Oncology Frontier: How does prehabilitation impact the long-term outcomes of patients who were initially considered borderline operable,such as on survival rates, postoperative complications, or overall improvement in quality of life?

Dr. Krishna Moorthy: We are still at a very early stage in terms of the research evidence of prehabilitation, in terms of long term outcomes and especially survival. It just seems logical that if there are a group of people who are being denied curative surgery based on their fitness for surgery, that if we make them fit, there is a higher chance that they will access that surgery and thus they will be able to, at least, have a chance at cure of esophageal cancer. But we do not have the evidence as yet in terms of prehabilitation influencing survival. But prehabilitation obviously also works in different ways, which is interesting. There is emerging evidence that prehabilitation, because of its impact on people’s overall health, results in better completion of neoadjuvant treatment. So our own research study, as well as others done by our colleagues in the UK have shown, that prehabilitation group patients have a higher chance of completing neoadjuvant treatment as planned, rather than the neoadjuvant treatment stopping prematurely. And that obviously will have a survival benefit because you can then complete the gold standard treatment, that you were intended to have.

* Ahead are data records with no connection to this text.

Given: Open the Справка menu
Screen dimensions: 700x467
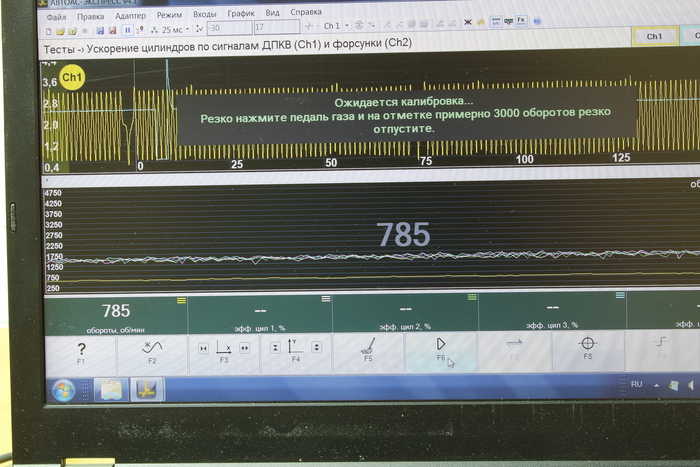Looking at the screenshot, I should (306, 16).
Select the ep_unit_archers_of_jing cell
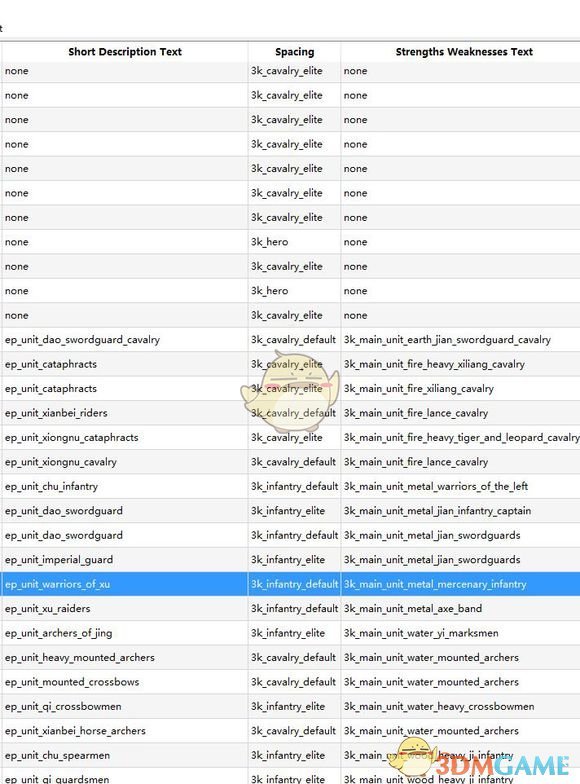 pos(124,633)
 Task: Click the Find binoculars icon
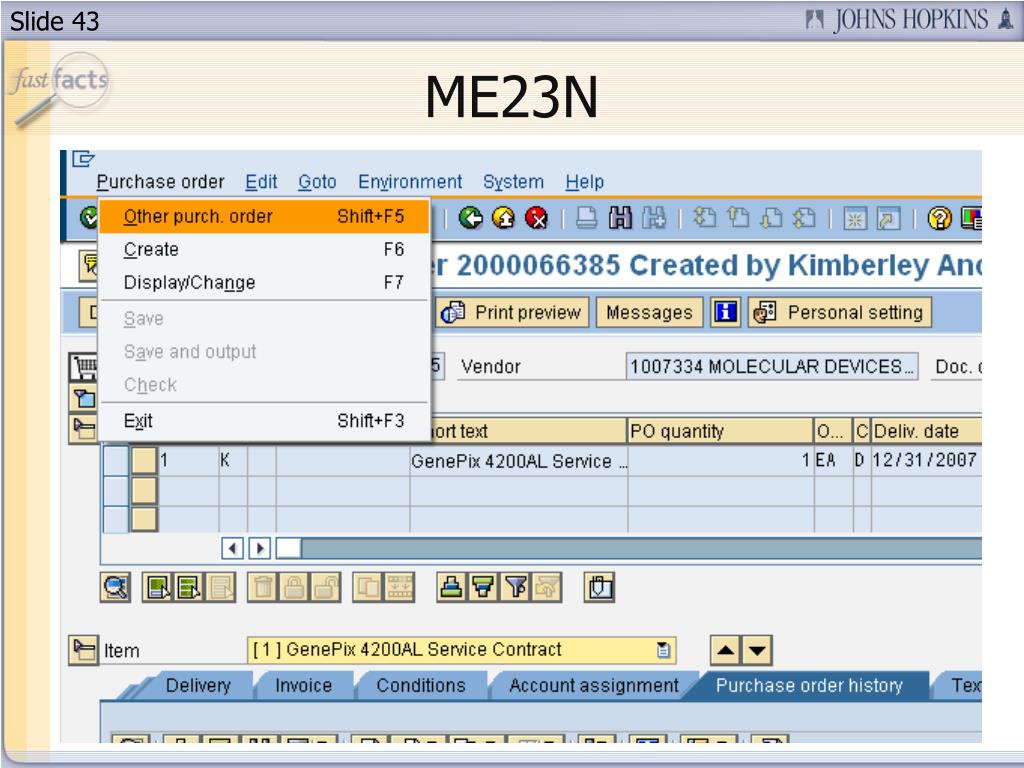622,217
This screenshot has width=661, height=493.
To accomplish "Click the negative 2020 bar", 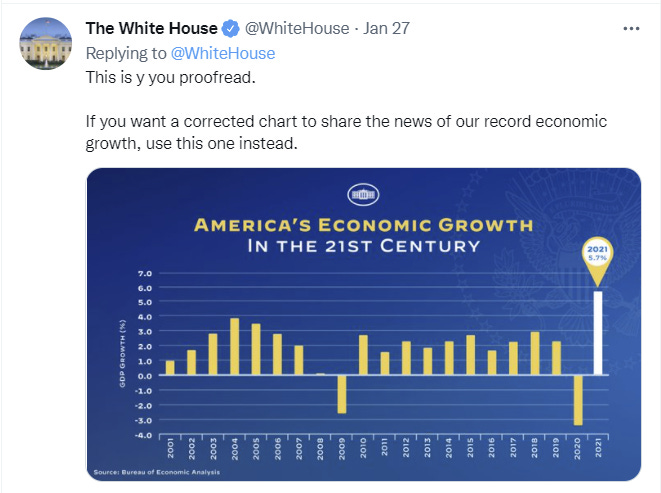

In other settings, prehabilitation has also been found to improve access to adjuvant chemotherapy in people who had surgery because they have a lower risk of post op complications and thus a lower risk of postoperative health deterioration, and thus they can start their adjuvant chemotherapy on time. But what there is enough evidence on is that prehabilitation definitely improves patient reported health related quality of life throughout the cancer pathway, both during neoadjuvant treatment and even after surgery. There is research that shows that patients who undergone prehabilitation report much better quality of life at the end of surgery, and the anticipated deterioration that we see in quality of life, especially physical function in our patients, is not so much in patients who have undergone prehabilitation.